The first thing you need to do is mount the system's bracket to the motherboard. You'll need access to the back of the motherboard tray, as you'll be screwing part of it to the back of the tray. This'll give you the spots you need to set the cooler's pump onto your CPU and motherboard.
Before you do this, however, there are a few other steps. Liquid-based CPU cooling systems come with a radiator equipped with fans, which you'll want to screw into your case. Of course, you'll need to figure out where you want to install it. We recommend screwing it into your case's top grill, as it'll allow for more airflow, but some cases may not have a top grill, and you'll need to install it on the back of the case.

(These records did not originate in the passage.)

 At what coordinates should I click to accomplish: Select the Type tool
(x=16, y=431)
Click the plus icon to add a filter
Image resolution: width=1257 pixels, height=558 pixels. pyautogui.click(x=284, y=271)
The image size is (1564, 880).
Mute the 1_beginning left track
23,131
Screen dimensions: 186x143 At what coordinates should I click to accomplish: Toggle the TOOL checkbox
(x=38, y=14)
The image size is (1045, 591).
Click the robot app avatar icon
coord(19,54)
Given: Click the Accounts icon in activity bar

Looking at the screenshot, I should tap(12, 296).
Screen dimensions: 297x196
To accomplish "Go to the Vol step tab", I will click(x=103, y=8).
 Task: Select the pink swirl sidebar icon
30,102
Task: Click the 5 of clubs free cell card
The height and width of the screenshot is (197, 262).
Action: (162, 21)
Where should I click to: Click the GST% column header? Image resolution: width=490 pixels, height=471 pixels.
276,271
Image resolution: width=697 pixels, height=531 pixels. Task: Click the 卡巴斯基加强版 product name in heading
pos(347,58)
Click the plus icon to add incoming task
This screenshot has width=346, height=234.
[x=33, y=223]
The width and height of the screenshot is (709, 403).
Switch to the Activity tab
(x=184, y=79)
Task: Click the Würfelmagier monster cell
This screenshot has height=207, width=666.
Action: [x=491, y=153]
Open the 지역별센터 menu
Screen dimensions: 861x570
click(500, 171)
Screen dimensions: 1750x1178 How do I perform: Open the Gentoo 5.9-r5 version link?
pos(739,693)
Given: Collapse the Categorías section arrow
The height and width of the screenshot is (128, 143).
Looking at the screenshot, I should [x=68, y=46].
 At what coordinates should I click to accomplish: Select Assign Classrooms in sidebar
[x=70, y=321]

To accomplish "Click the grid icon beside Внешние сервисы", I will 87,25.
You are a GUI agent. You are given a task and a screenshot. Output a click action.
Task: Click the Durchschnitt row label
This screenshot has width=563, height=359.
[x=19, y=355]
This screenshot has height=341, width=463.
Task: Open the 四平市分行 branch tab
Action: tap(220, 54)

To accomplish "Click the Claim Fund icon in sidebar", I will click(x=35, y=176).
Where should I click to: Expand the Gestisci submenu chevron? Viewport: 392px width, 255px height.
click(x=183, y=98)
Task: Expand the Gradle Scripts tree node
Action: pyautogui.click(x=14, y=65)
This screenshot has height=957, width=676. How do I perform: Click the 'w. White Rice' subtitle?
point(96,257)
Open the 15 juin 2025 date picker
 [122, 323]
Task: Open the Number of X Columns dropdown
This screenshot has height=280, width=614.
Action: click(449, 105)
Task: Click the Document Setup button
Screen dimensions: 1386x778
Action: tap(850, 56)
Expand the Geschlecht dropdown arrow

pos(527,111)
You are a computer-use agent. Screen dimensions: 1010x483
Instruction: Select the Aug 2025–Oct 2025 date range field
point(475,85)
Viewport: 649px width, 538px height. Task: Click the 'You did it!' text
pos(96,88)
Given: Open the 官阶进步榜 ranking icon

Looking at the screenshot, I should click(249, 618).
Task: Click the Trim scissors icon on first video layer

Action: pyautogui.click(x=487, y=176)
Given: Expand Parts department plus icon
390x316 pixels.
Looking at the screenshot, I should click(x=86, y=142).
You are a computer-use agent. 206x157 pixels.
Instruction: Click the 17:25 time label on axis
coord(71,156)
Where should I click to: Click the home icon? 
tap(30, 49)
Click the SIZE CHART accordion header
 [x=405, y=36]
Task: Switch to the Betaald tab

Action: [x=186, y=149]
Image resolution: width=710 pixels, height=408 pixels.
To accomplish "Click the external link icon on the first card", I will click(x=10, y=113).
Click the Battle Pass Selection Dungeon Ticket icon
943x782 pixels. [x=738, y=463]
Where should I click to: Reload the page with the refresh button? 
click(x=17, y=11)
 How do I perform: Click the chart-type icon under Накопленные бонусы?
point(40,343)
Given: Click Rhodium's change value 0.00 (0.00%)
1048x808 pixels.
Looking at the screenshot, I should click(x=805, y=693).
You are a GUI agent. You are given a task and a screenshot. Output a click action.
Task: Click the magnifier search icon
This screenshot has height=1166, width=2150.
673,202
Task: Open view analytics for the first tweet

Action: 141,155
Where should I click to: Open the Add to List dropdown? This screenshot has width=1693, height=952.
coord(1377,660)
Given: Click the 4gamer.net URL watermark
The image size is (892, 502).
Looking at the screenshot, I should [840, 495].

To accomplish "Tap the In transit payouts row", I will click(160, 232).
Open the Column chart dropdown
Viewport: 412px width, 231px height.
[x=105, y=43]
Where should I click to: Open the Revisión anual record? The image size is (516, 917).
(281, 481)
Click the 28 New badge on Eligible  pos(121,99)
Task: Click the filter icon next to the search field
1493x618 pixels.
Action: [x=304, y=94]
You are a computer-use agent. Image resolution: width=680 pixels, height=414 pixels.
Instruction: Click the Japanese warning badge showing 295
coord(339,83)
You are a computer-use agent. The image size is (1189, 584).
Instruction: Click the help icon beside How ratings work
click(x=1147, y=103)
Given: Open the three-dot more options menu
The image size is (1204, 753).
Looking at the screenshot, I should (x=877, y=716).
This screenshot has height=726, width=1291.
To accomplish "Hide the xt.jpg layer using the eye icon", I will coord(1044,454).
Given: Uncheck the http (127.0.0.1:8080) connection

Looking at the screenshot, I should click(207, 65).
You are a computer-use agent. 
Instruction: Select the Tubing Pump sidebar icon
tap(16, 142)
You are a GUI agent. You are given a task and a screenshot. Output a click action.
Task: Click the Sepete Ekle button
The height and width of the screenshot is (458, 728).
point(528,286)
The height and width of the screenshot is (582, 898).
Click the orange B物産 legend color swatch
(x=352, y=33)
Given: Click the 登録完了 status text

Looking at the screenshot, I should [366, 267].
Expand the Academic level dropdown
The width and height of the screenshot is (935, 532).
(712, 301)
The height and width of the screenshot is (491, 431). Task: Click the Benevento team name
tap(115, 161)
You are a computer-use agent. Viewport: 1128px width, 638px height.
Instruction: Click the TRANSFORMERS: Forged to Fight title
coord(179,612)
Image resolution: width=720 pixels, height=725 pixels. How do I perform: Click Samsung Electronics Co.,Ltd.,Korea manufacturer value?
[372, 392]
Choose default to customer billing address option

Once you figure out what position you're going to go with, you'll screw the radiator into the grill itself.
Once you're done this, you're ready to attach the pump. First, you'll want to apply some thermal paste. You'll want to apply a pea-sized glob of thermal paste into the center of your CPU. During this step, always go smaller than bigger. Once applied, you can press the cooler into its position on the CPU and thermal paste. If you feel like you've accidentally applied too much thermal paste, don't worry: It's as easy as wiping the CPU off with a dry cloth and rubbing alcohol and trying again.
Once the pump is installed, you'll want to make sure all of your cooling system's wires are plugged into the right spots. Our particular cooler required us to plug a micro-USB cable into our pump and the other side into our motherboard. Before we move on to the last step of physically building your PC, you may want to do some cable management to clean up. This'll create some room for air circulation and accessing your components if you ever want to upgrade later.
Most cases come with Velcro straps or zip ties, but I always keep a bag of Velcros on hand just in case.